* _EXERCISE INSTRUCTIONS_:
Each line of the material that includes the string "medlem" counts once; report the total and nothing further.

* _RECORDS FOR THIS EXERCISE_:

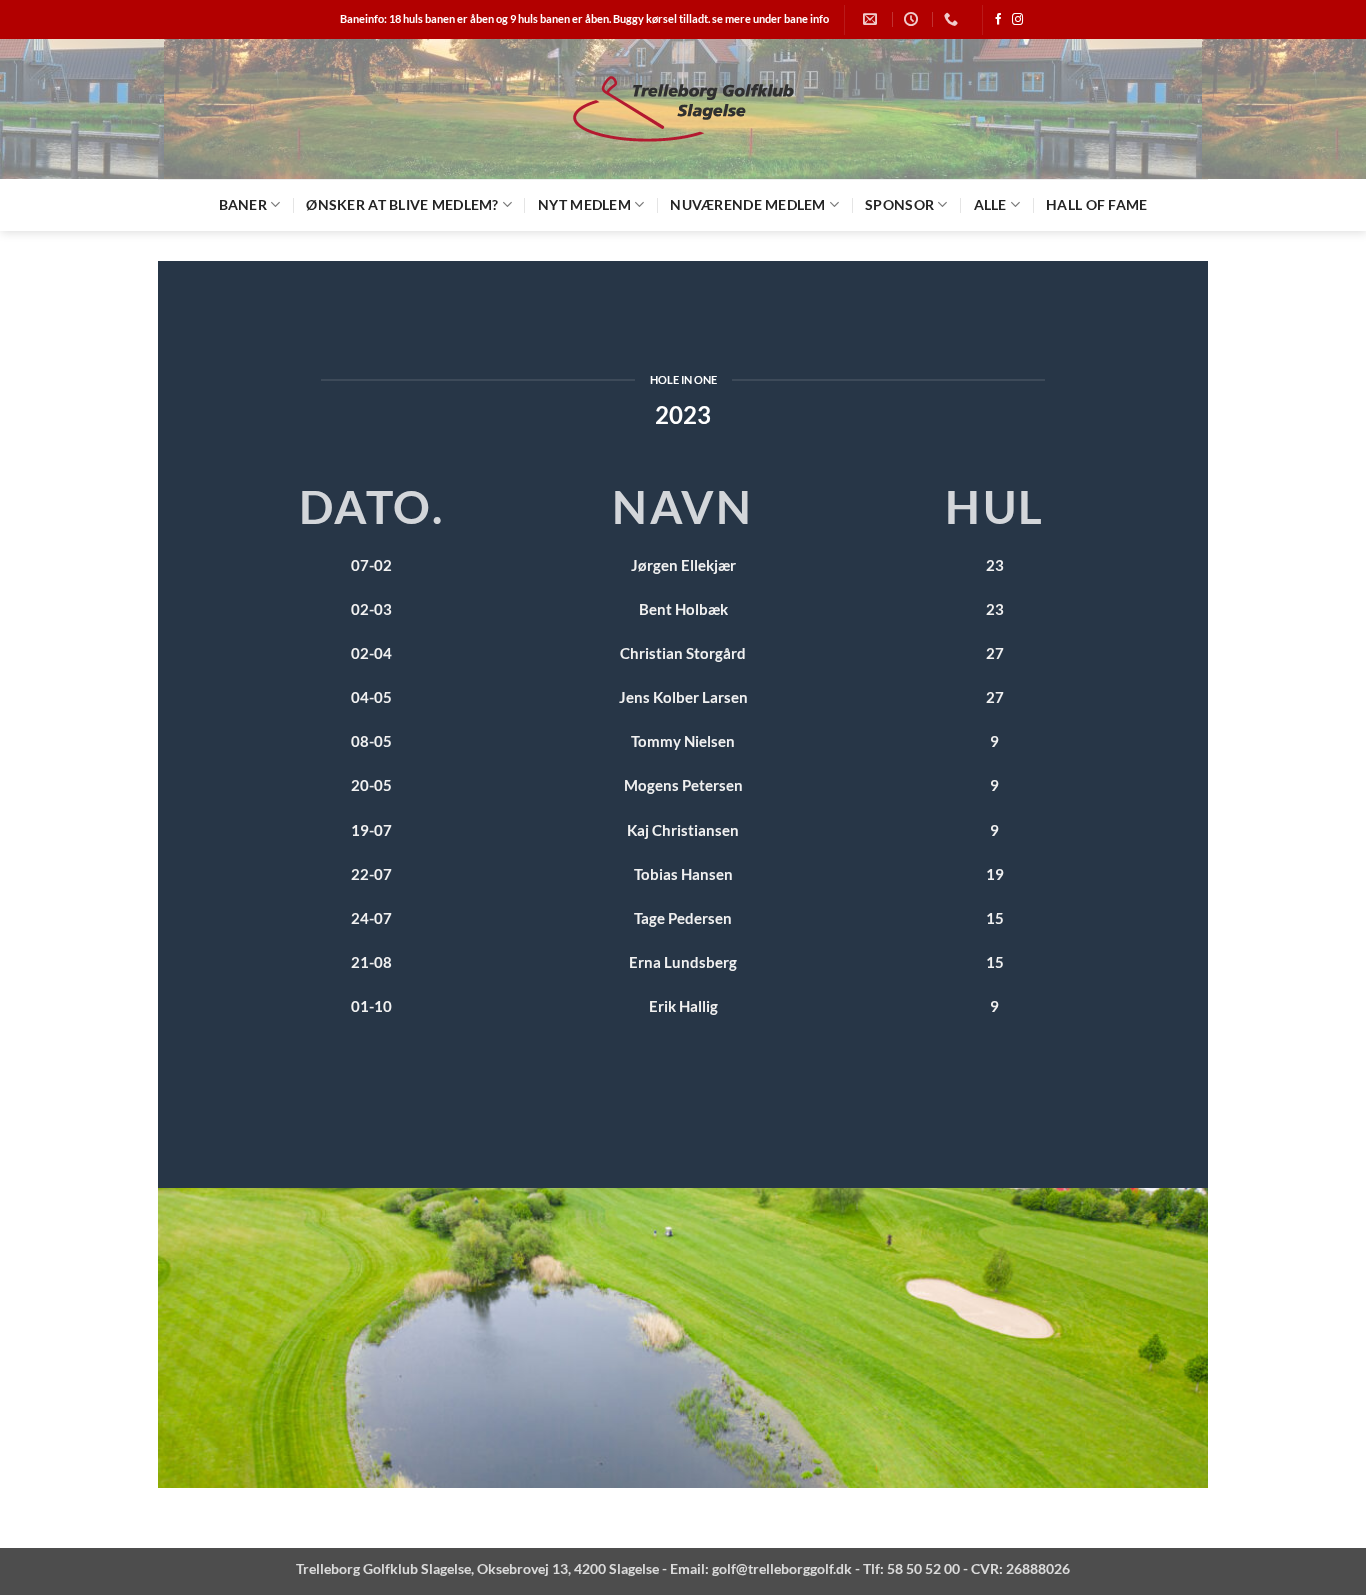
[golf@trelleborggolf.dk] (872, 19)
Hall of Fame (1096, 204)
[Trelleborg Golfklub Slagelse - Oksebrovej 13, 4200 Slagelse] (683, 109)
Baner (243, 204)
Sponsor (899, 204)
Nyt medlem (584, 204)
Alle (990, 204)
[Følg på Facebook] (998, 20)
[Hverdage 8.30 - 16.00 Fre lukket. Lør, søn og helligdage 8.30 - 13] (913, 19)
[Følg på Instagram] (1017, 20)
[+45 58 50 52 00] (953, 19)
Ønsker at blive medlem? (402, 204)
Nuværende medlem (747, 204)
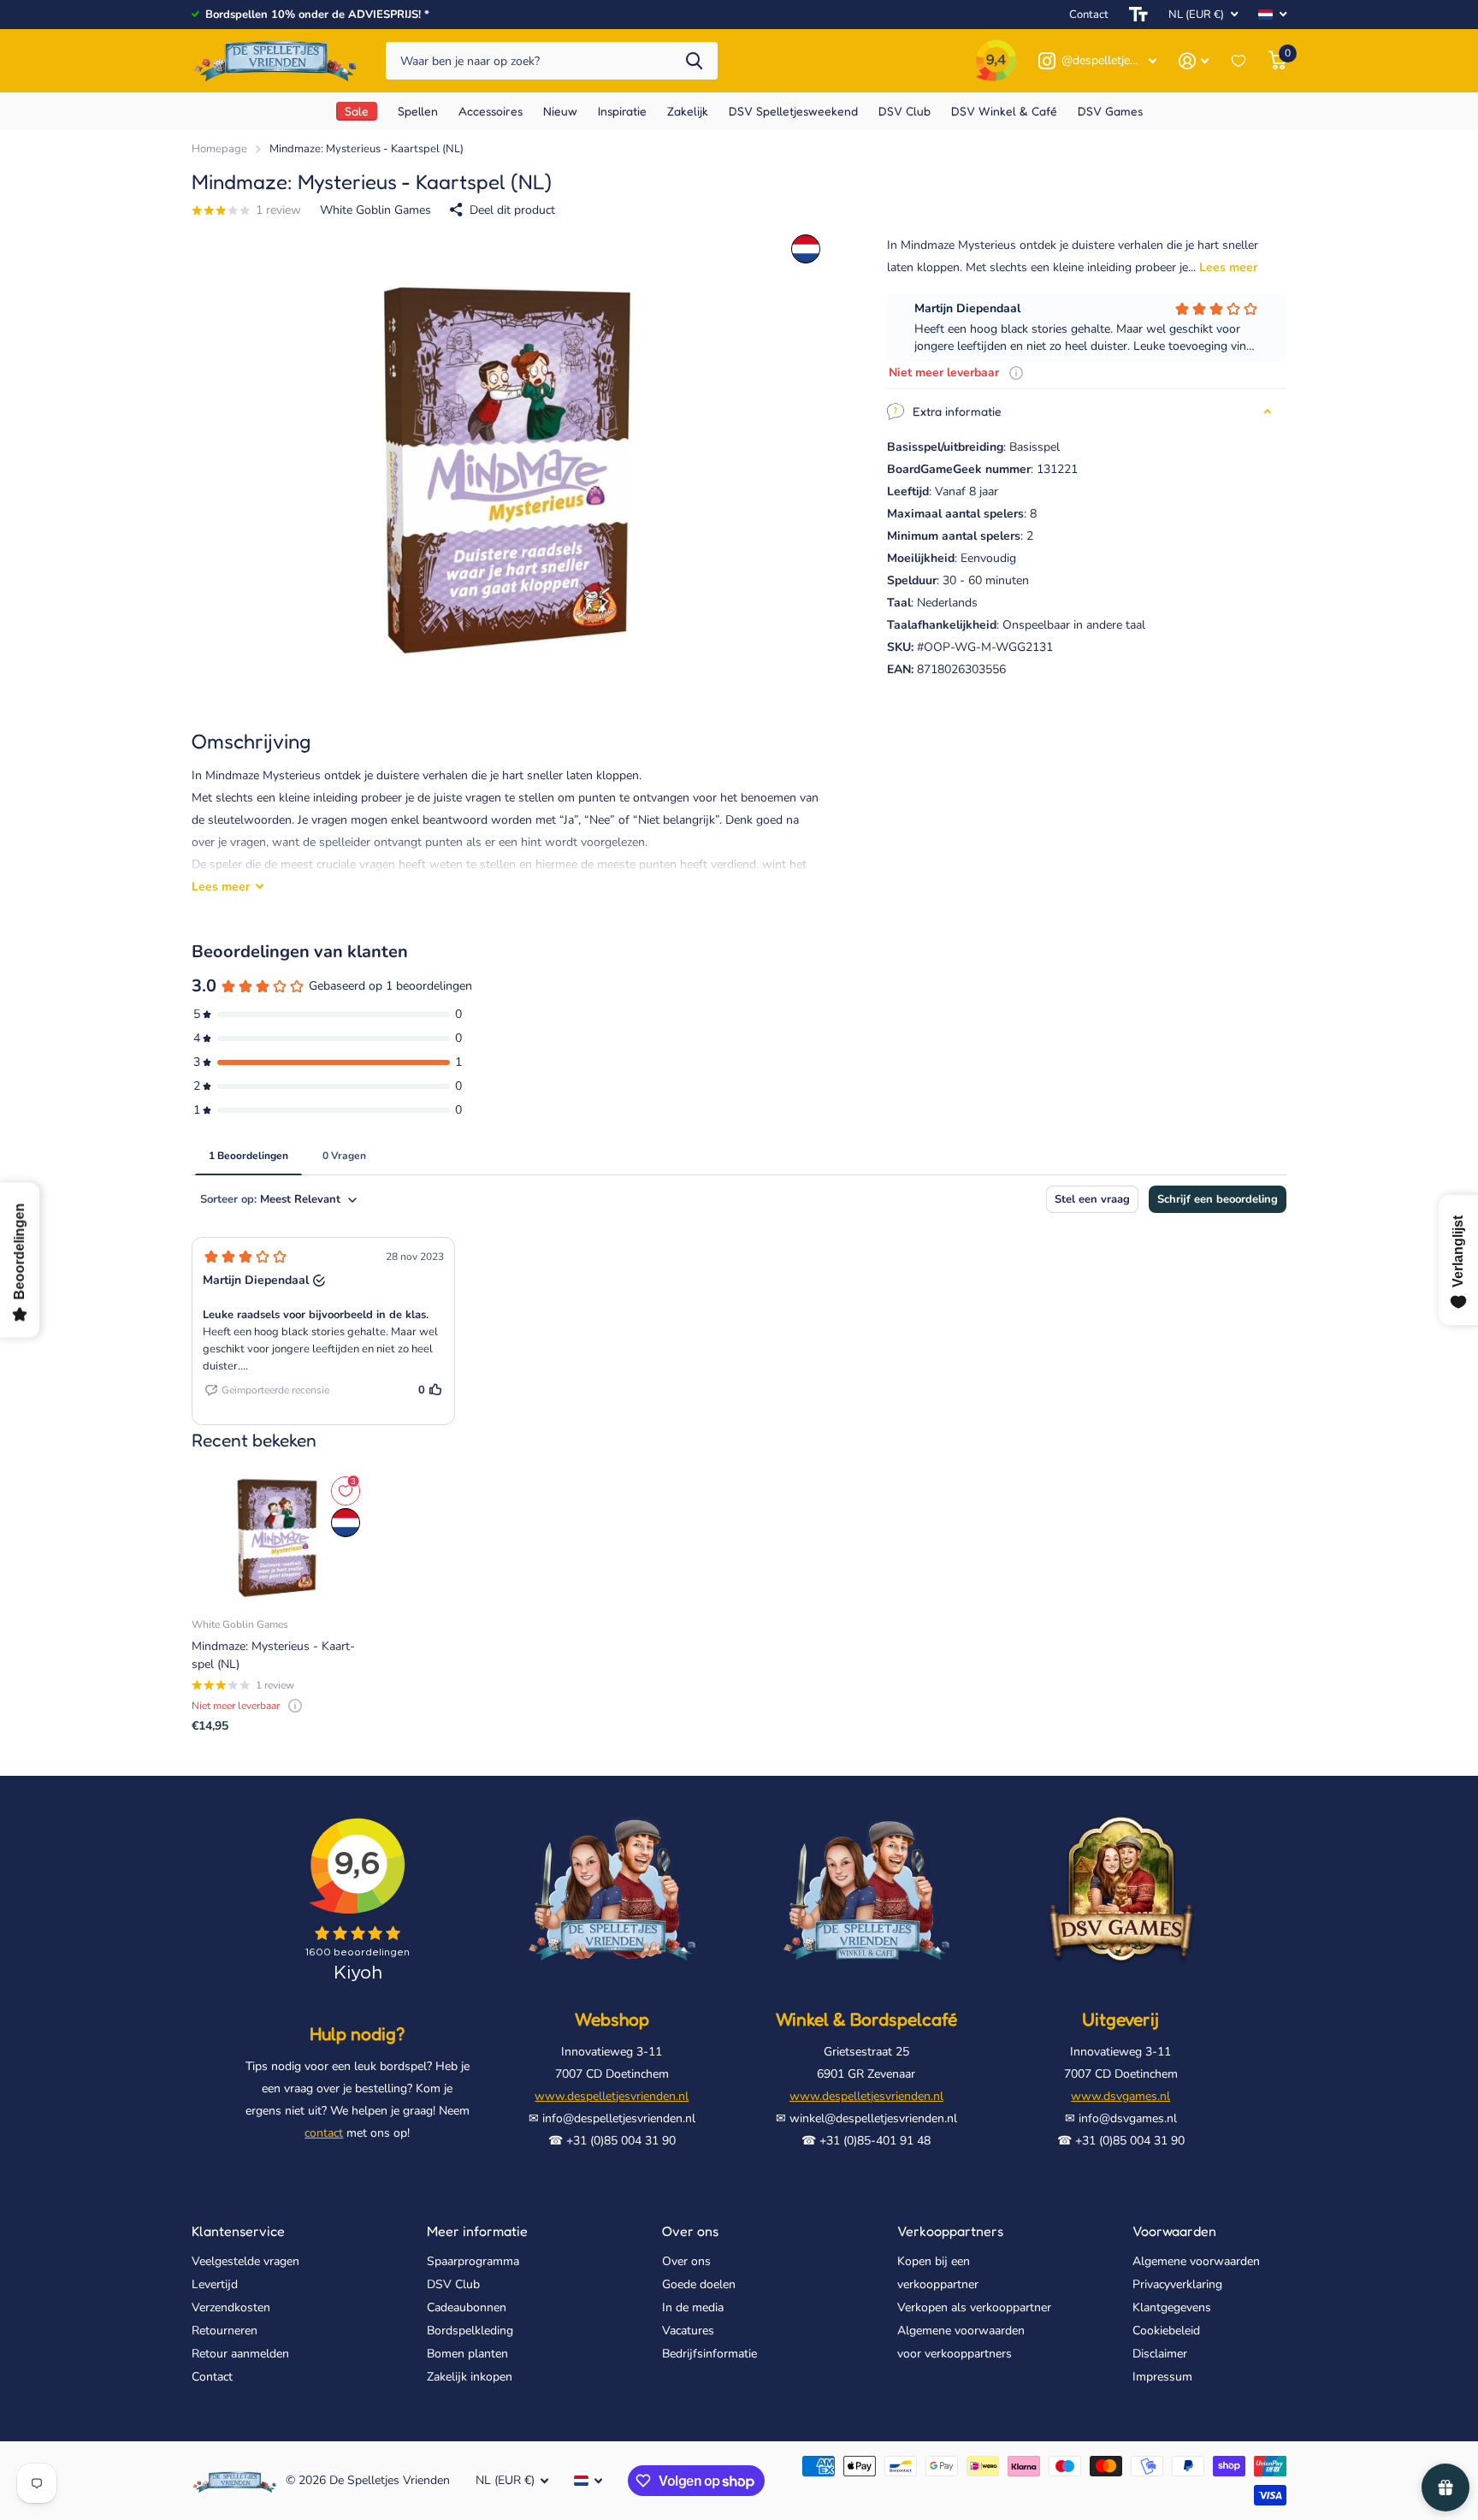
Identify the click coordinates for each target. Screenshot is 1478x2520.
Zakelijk (687, 111)
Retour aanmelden (240, 2353)
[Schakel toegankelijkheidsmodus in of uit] (1138, 14)
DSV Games (1110, 111)
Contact (1088, 14)
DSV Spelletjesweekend (793, 111)
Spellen (418, 111)
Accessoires (490, 111)
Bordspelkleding (470, 2330)
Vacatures (688, 2330)
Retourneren (224, 2330)
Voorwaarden (1174, 2230)
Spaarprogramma (473, 2261)
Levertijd (215, 2284)
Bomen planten (467, 2353)
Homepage (219, 149)
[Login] (1193, 61)
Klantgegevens (1171, 2307)
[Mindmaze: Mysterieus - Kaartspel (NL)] (277, 1538)
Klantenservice (238, 2230)
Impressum (1162, 2377)
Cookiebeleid (1166, 2330)
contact (323, 2133)
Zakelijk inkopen (469, 2377)
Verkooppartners (950, 2230)
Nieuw (560, 111)
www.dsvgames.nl (1120, 2096)
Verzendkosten (231, 2307)
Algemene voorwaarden (1196, 2261)
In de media (693, 2307)
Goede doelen (699, 2284)
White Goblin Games (375, 210)
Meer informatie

* _RESULT_:
3